Hoy se cumple esta Escritura que acabáis de oír (Lc 4,14-21)
¿Que en Jesús se cumpla la promesa de Dios? ¿Qué hacia Él se encaminaba la historia de su pueblo? ¿Qué culmina en él la revelación que comenzó en Adán? ¿Que su persona haga a Dios humano? ¿Que asomarse a sus ojos es descubrir la luz del cielo, y que su voz sea tanto como escuchar sin disimulos ni malentendidos la voluntad divina? ¿Que seguir sus pasos significa caminar hacia la trascendencia? ¿Que acompañarlo es escoltar al Altísimo? ¿Que buscarlo es no conformarse con esta realidad caduca? ¿Que él resume a Dios y asume a la humanidad? ¿Qué ya no hace falta esperar a nadie más? ¿Que, al menos de parte de Dios, ya está todo dicho; y de parte del hombre todo se puede decir?
¿Y quién se atreve hoy, cuando el hombre domina el universo, a decir que sólo en Jesús la vida humana encuentra su auténtico sentido? ¿Quién osará afirmar, a riesgo de ser tachado de ingenuo o temerario, de provocador o necio, de insociable o huraño, que quien no se deja dirigir por Él jamás tendrá acceso a lo definitivo de lo humano? ¿Quién se atreverá a alzarse desde la mediocridad de su vida y desde la superficialidad que le atosiga hasta la libertad del Jesús incomprensible precisamente por eso, porque nos dice que Él cumple la plenitud del anhelo humano y lo cumple porque es divino?
Cumplimiento, plenitud, instauración de lo definitivo en nuestra tierra de cizaña. La infinitud de Dios en nuestra arcilla quebradiza. Acceso a lo ya irrenunciable.
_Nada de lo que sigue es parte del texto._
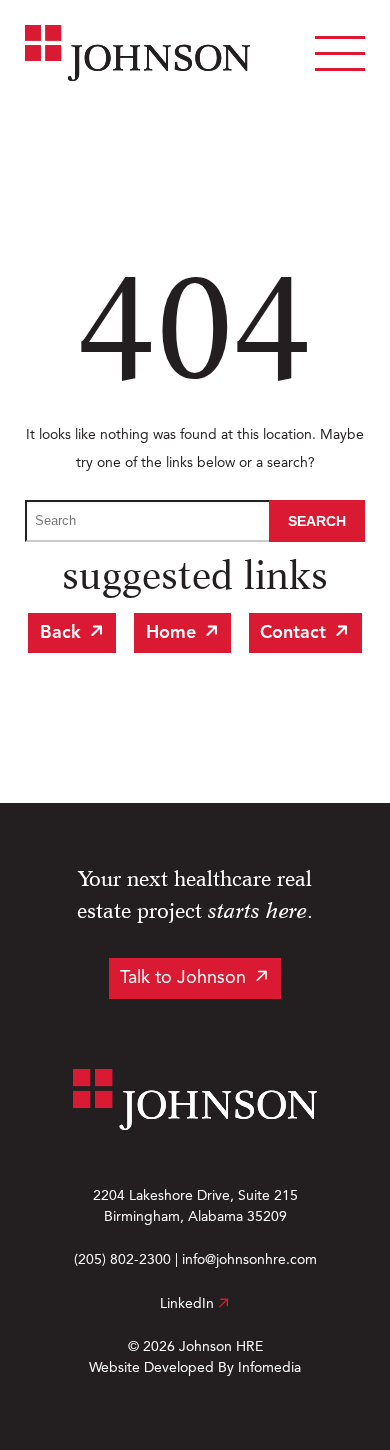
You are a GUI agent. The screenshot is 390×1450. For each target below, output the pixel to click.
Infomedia (269, 1368)
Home (171, 633)
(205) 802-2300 (122, 1260)
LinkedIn (189, 1304)
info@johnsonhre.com (249, 1260)
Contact (293, 633)
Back (60, 633)
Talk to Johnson (183, 978)
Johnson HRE (221, 1347)
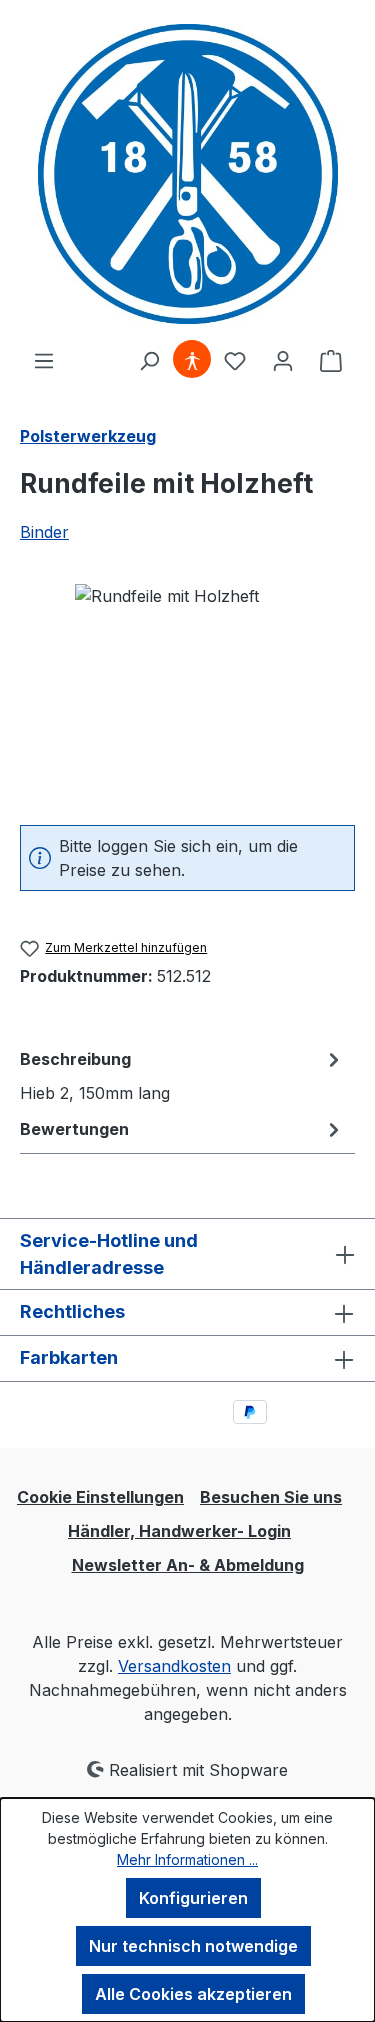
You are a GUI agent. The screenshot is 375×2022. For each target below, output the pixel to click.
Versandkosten (174, 1666)
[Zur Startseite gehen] (187, 174)
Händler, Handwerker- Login (179, 1531)
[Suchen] (149, 360)
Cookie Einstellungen (100, 1497)
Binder (44, 532)
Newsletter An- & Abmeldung (188, 1565)
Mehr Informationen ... (187, 1859)
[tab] (182, 1075)
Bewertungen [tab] (74, 1129)
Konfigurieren (193, 1898)
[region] (187, 696)
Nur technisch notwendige (193, 1946)
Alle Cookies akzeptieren (193, 1994)
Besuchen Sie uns (271, 1497)
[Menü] (44, 360)
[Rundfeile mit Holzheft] (187, 696)
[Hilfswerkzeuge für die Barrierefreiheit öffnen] (192, 360)
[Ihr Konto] (283, 360)
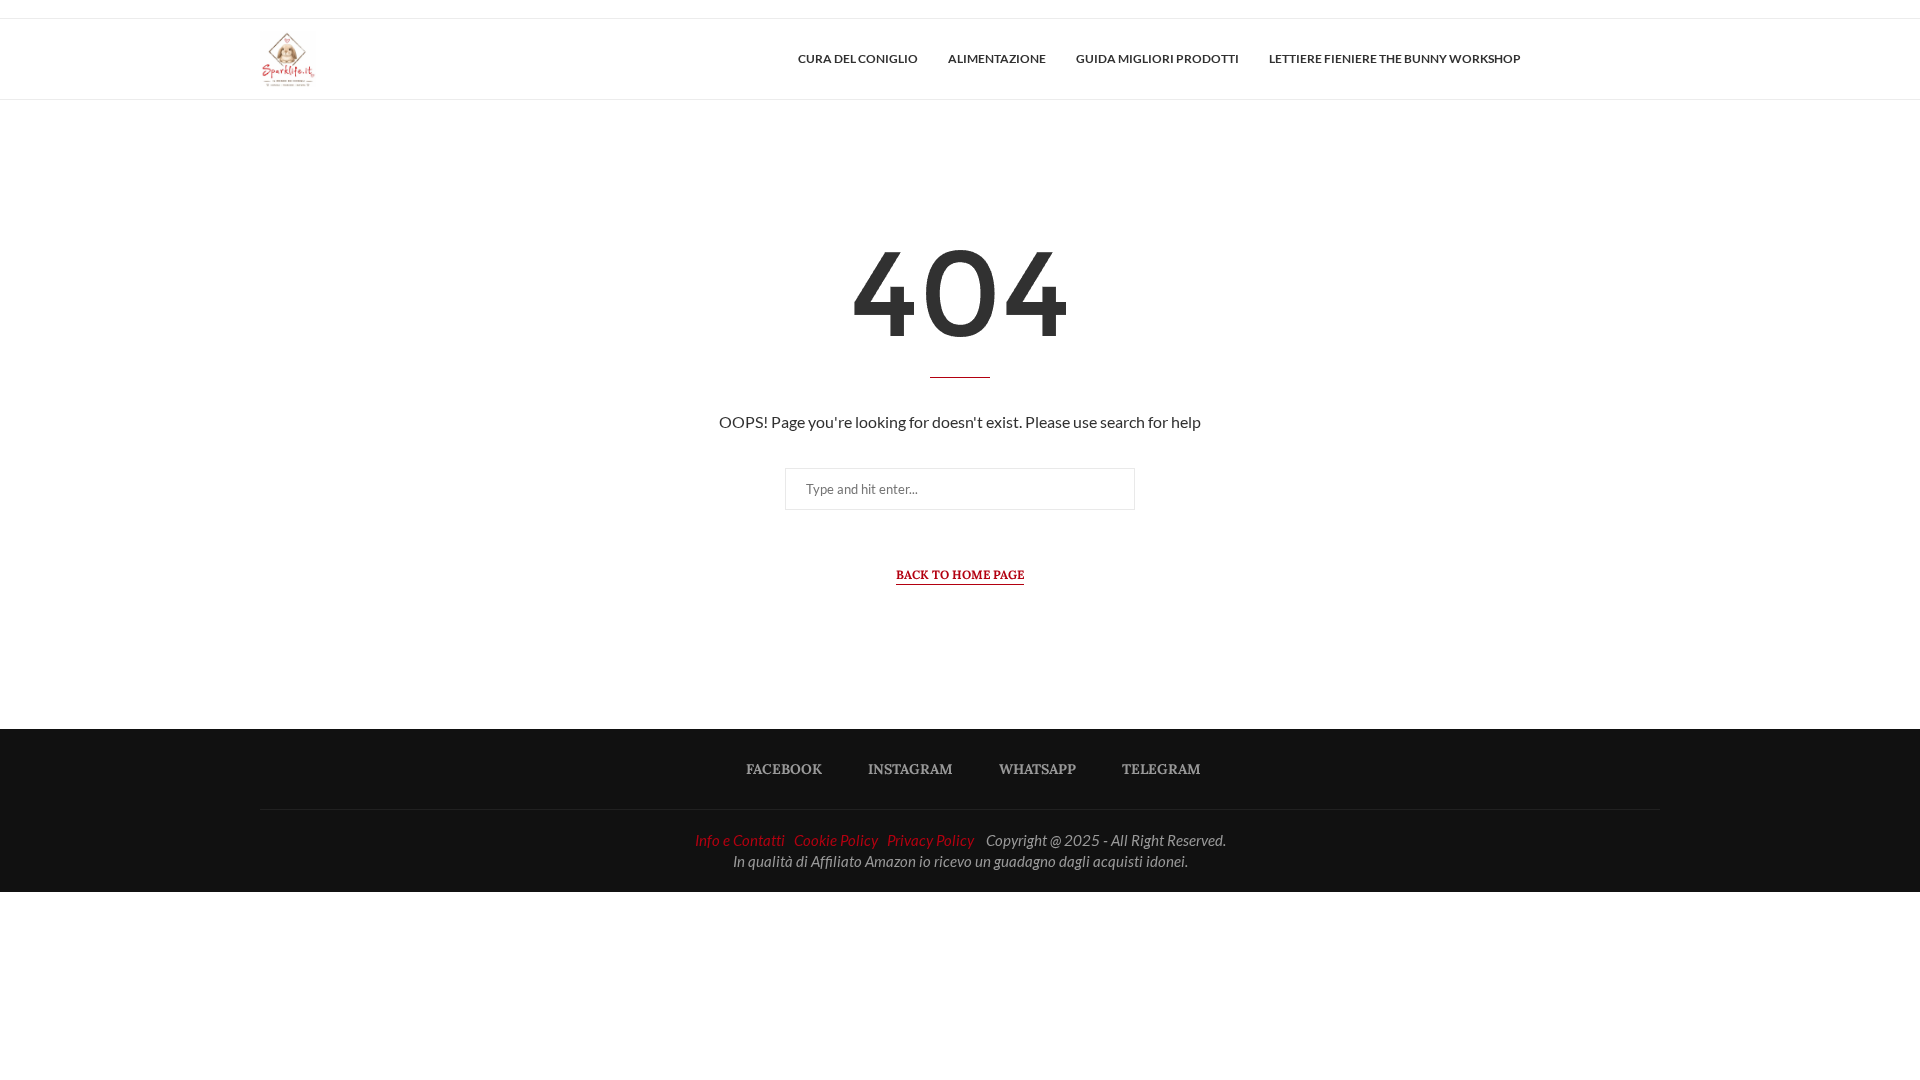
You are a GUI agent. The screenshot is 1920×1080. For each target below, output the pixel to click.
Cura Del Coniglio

Cualquiera celebraría esa noticia y se sumaría feliz, entusiasmado, a celebrarla. Pero, ¿en Jesús?, ¿en ese galileo?, ¿en el nazareno?, ¿en el hijo del carpintero?; ¿en éste de oscuro pasado, misterioso, y de negro porvenir?, ¿en quien habla de pobreza y vive desde el prójimo?, ¿en quien invita a seguirle sin ofrecer compensaciones ni ventajas?, ¿en quien convoca al futuro sustrayéndose a las seducciones y chantajes del presente?, ¿en quien promete la cruz como único camino de esperanza?, ¿en quien habla del Padre del cielo y muere diciendo Dios mío, Dios mío, por qué me has abandonado?, ¿en quien dice ser la fuente de agua viva, y en su agonía exclama Tengo sed? ¿En Él la plenitud? ¿La salvación? ¿La inauguración del gozo del Reino y la reivindicación de los justos?
El oráculo del profeta Isaías, aunque increíble no sorprende. No sorprende tanto como la pretensión de Jesús de llevarlo a cumplimiento.